풀 문제: "Where should I click to: Open"이 들어 있는 줄부터 목록 끝까지, 양 끝을 포함한 줄들을 요청까지 그대로 다시 적되, 답에 있는 좌표 숫자에만 0.75를 곱하고 정수로 반올림해(0.5는 올림) 주시겠어요? 그림은 답에서 빼 주세요.
····················
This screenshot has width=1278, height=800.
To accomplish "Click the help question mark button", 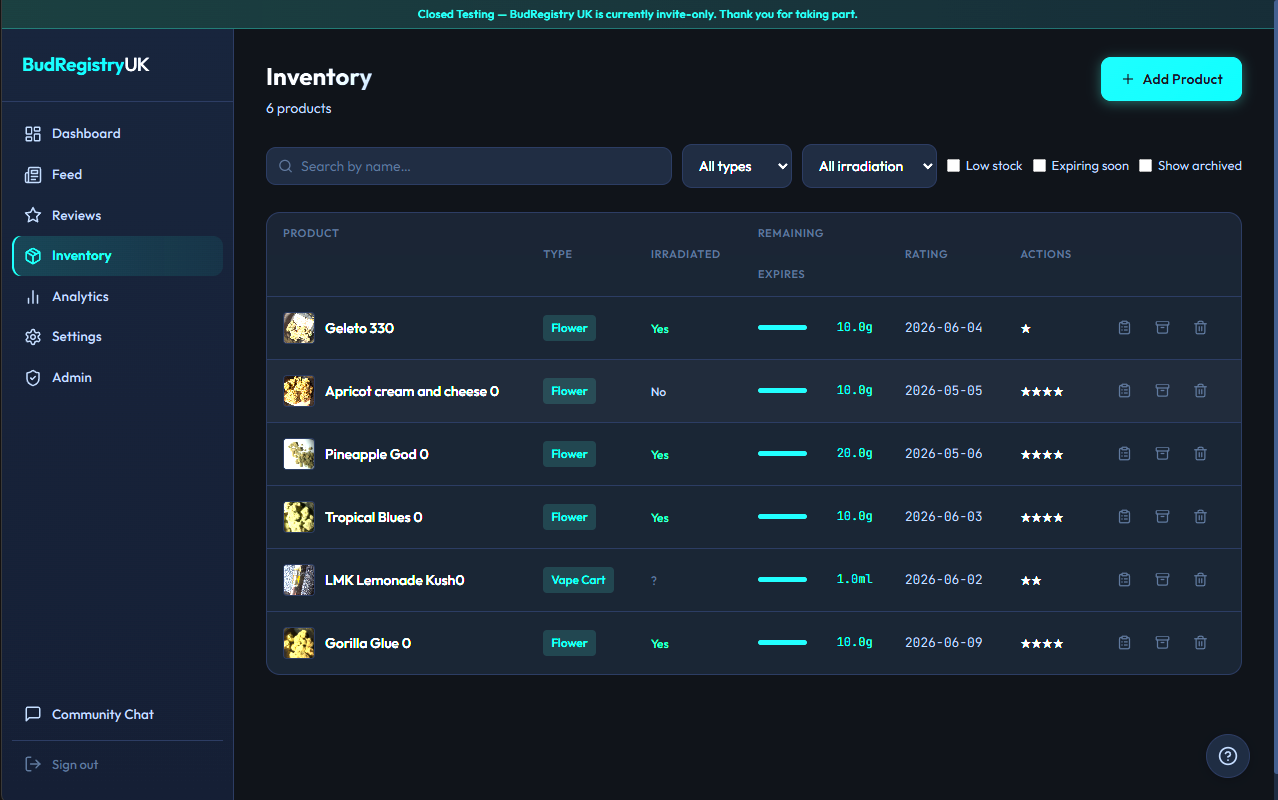I will [1228, 756].
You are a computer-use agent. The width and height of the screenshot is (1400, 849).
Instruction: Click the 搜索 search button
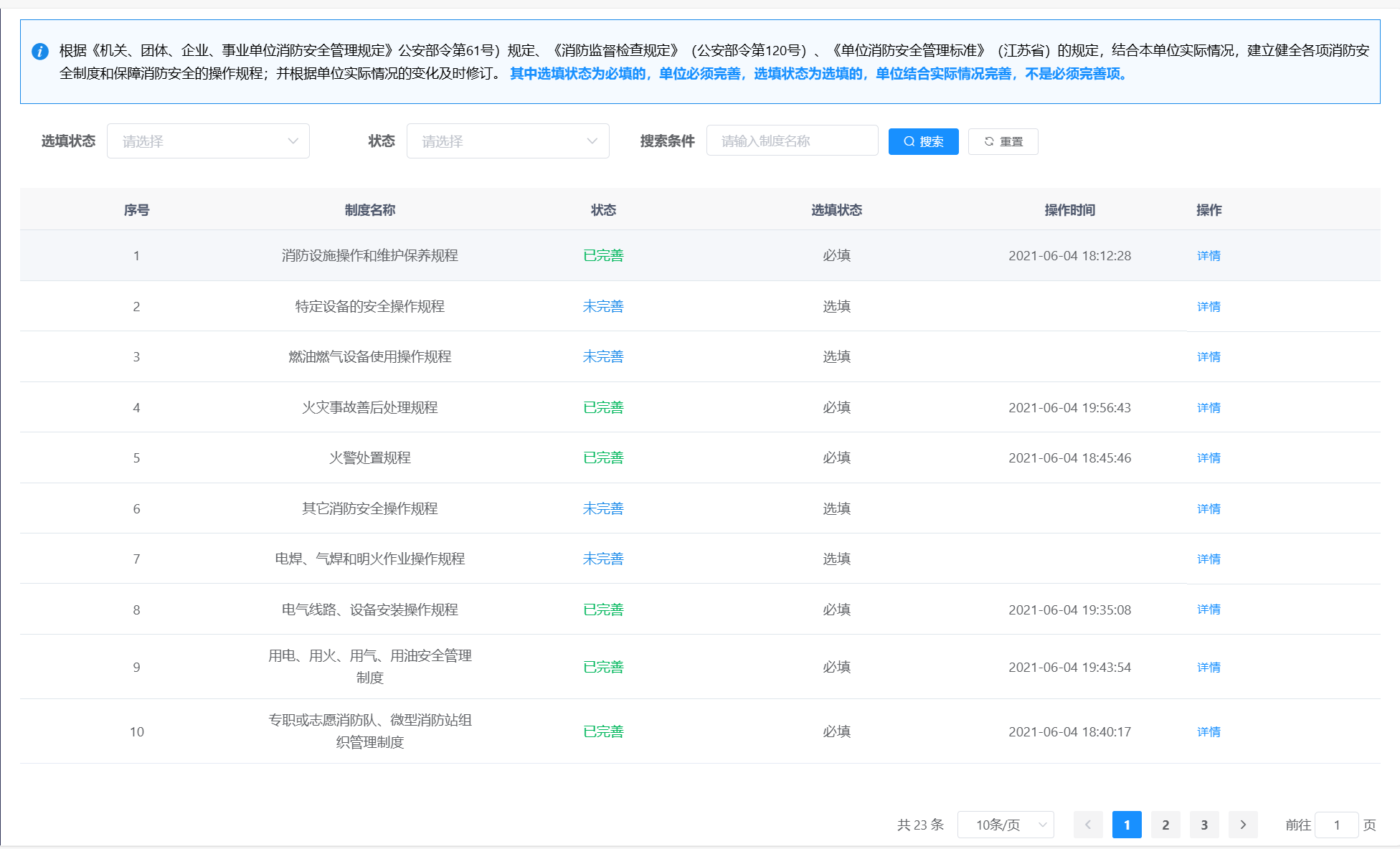(924, 141)

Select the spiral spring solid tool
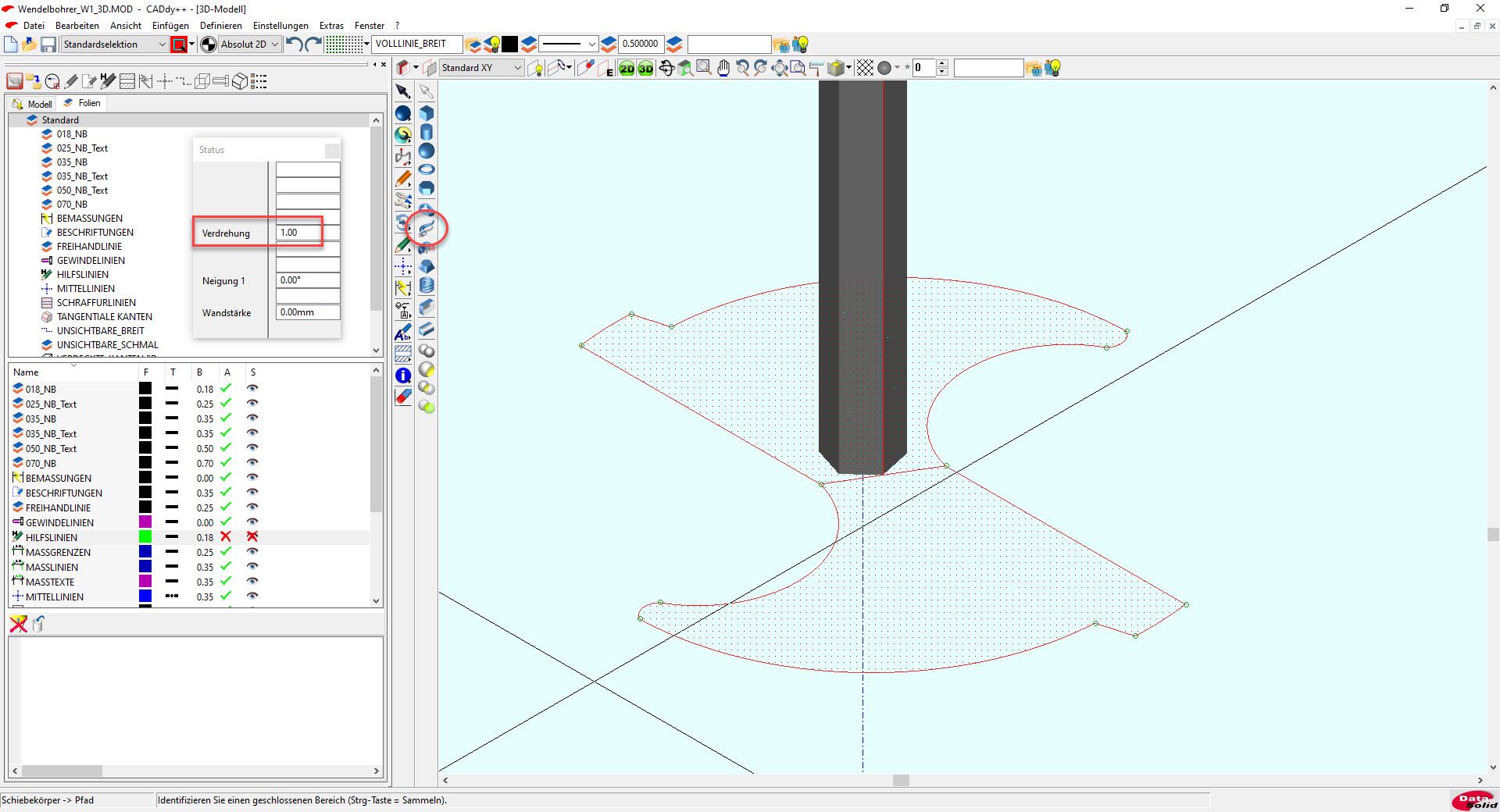(427, 286)
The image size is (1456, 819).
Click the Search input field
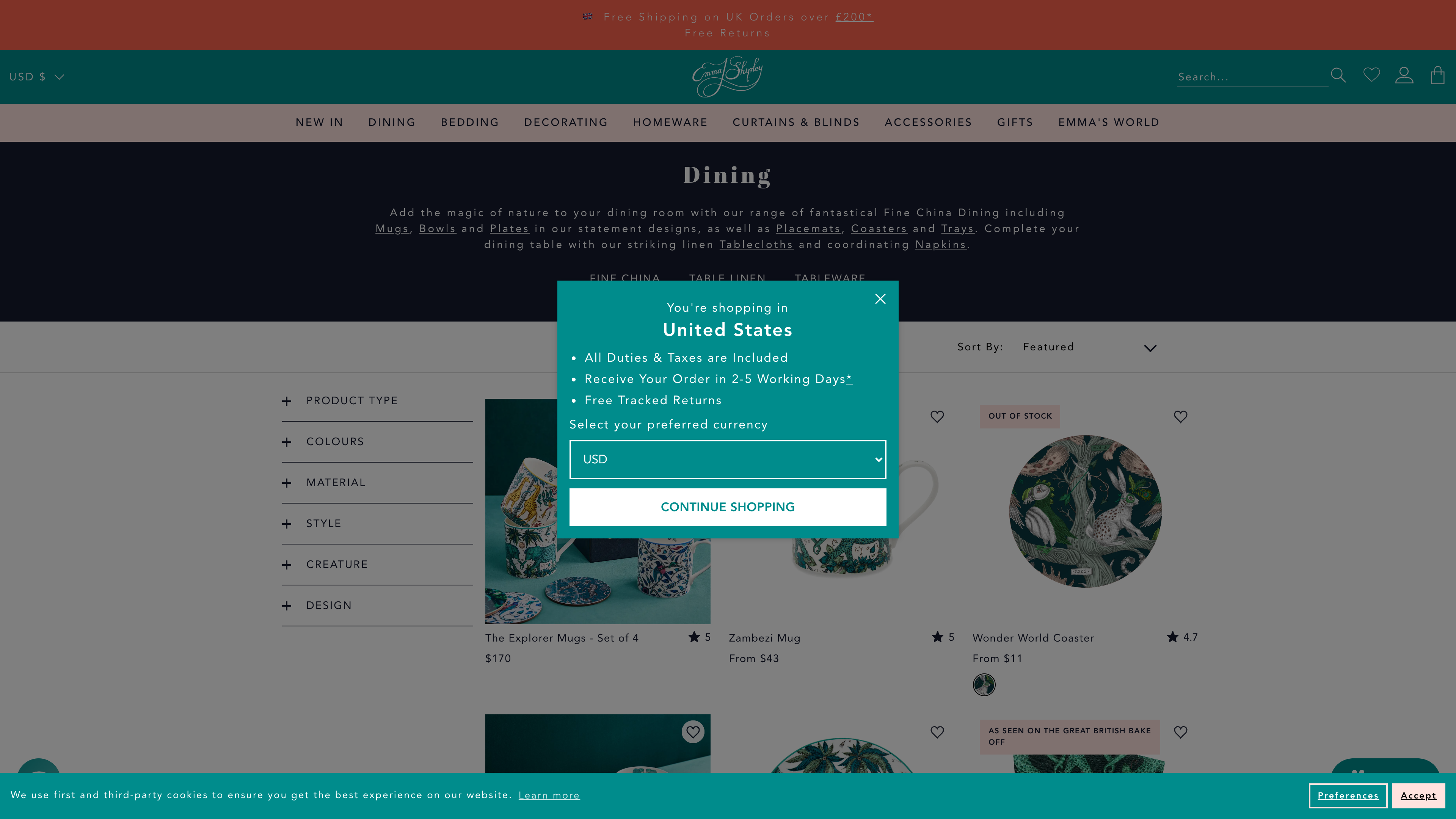pyautogui.click(x=1252, y=77)
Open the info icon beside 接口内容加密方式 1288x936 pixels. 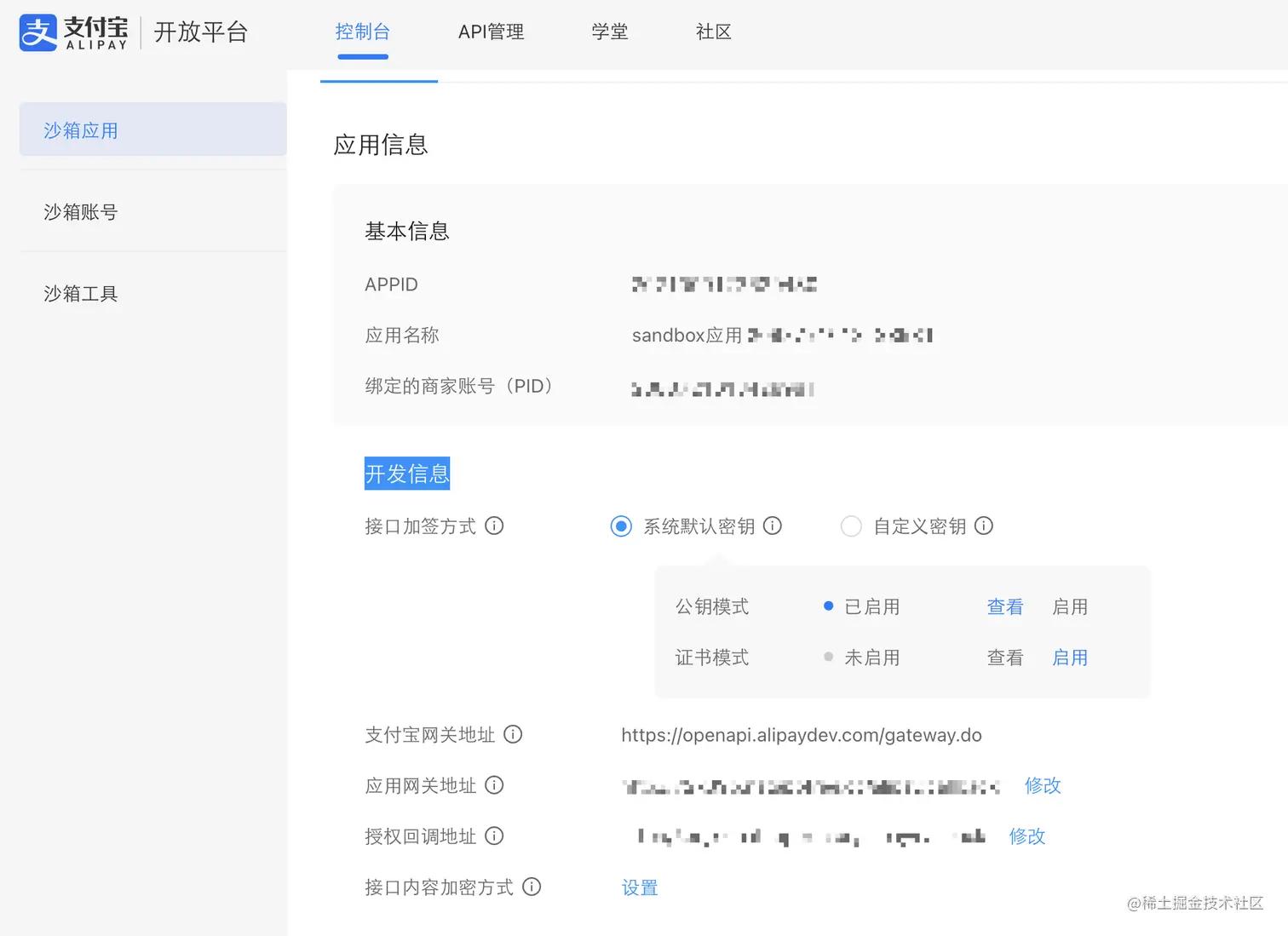tap(532, 887)
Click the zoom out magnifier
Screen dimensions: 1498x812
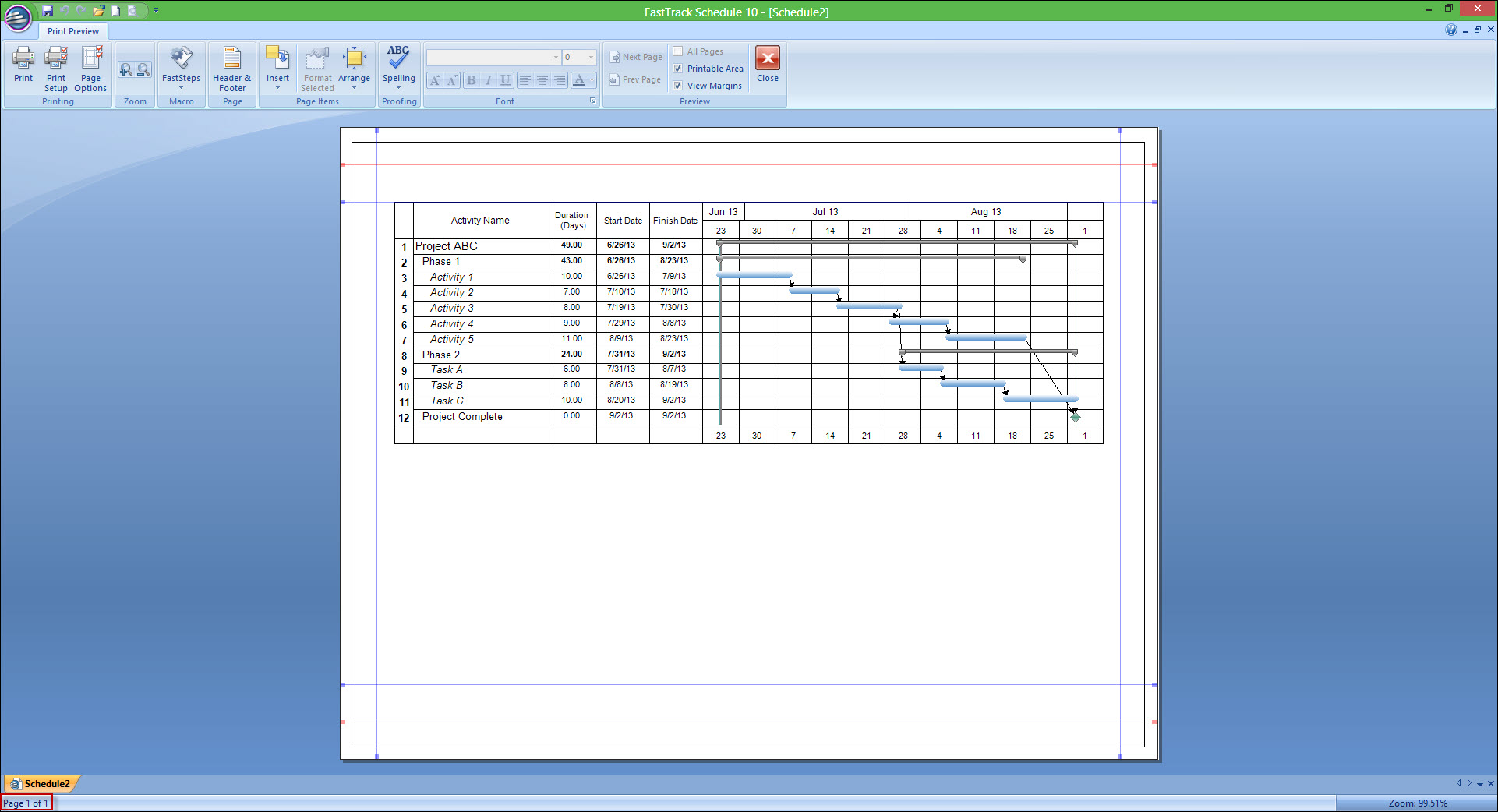coord(143,70)
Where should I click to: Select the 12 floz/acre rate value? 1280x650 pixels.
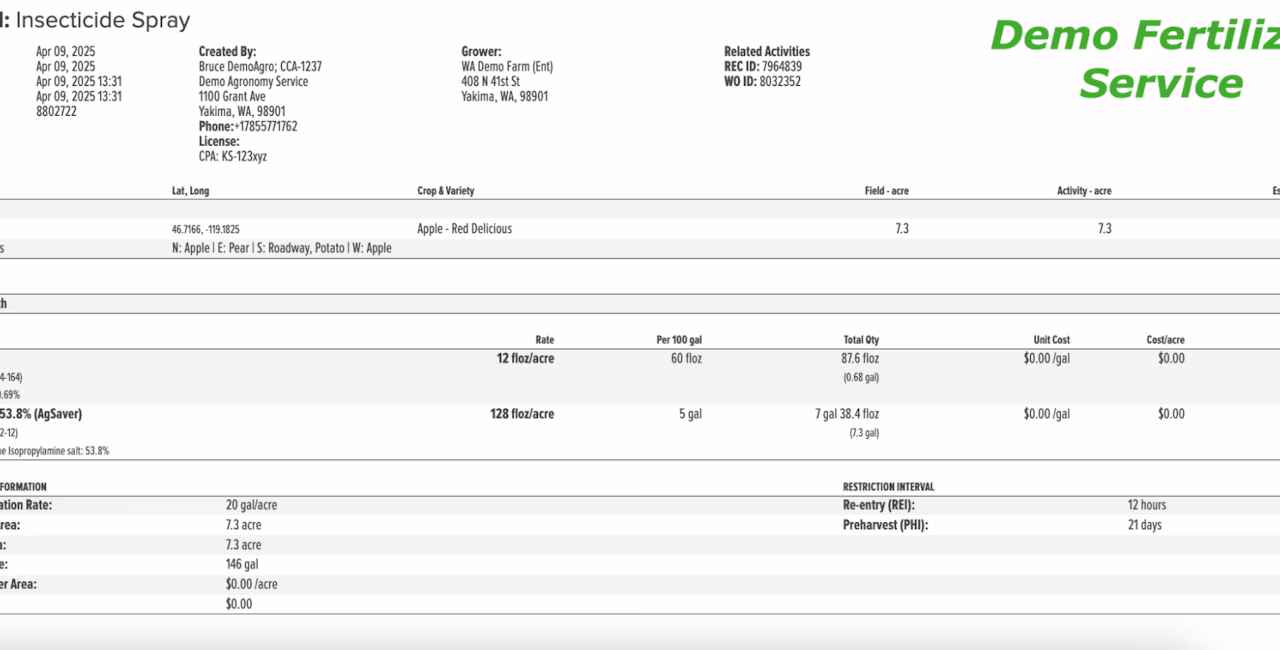pos(525,358)
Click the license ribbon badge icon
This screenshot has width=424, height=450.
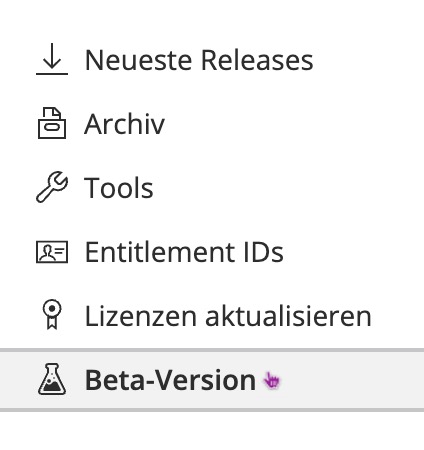[x=52, y=315]
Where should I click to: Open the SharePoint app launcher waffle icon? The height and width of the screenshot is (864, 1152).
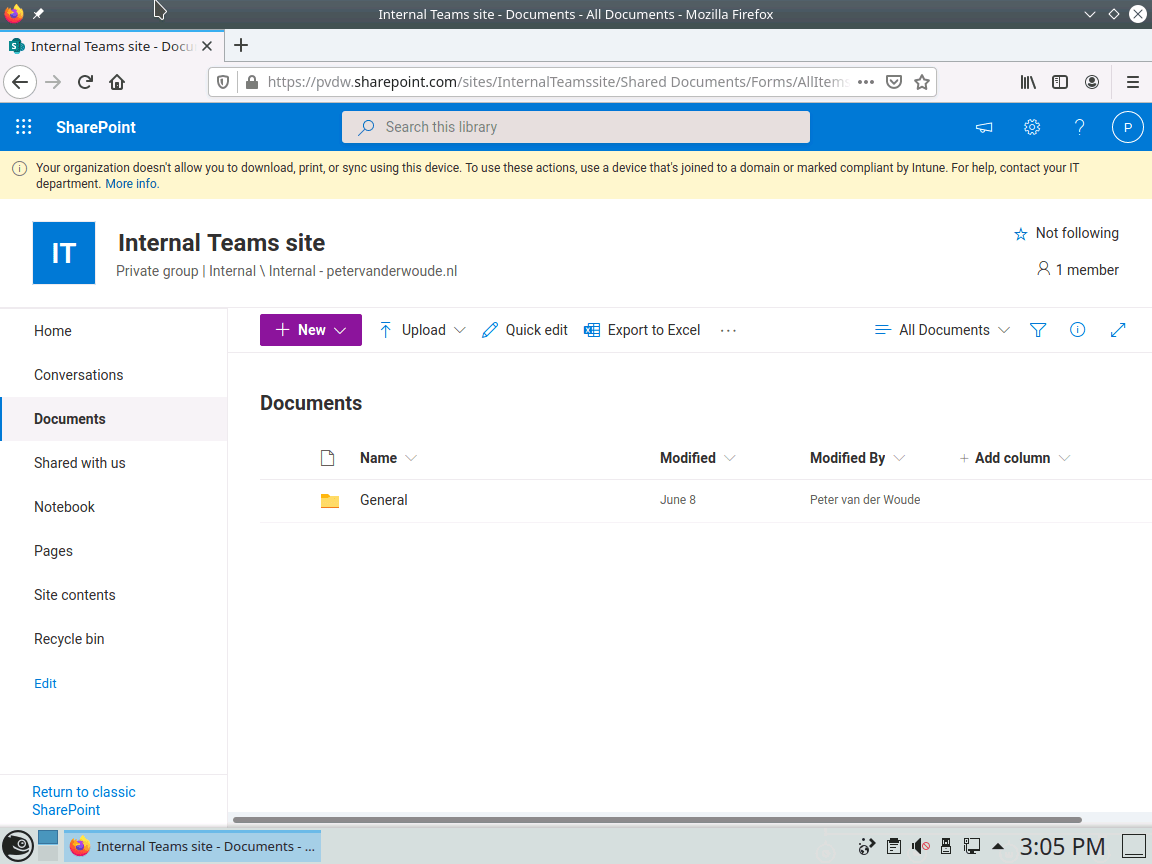click(x=23, y=127)
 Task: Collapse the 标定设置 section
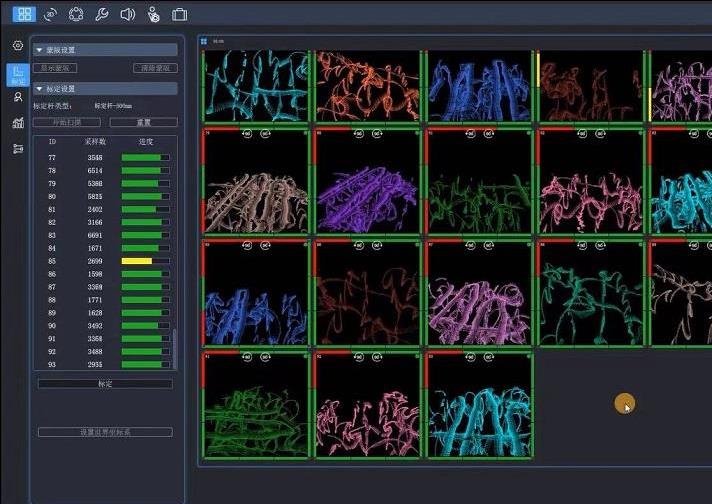40,89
····················
전체 답변:
Where should I click to: Open the SharePoint app launcher waffle icon? The height and width of the screenshot is (864, 1152).
click(x=17, y=95)
 Task: Collapse the 标定设置 section
30,67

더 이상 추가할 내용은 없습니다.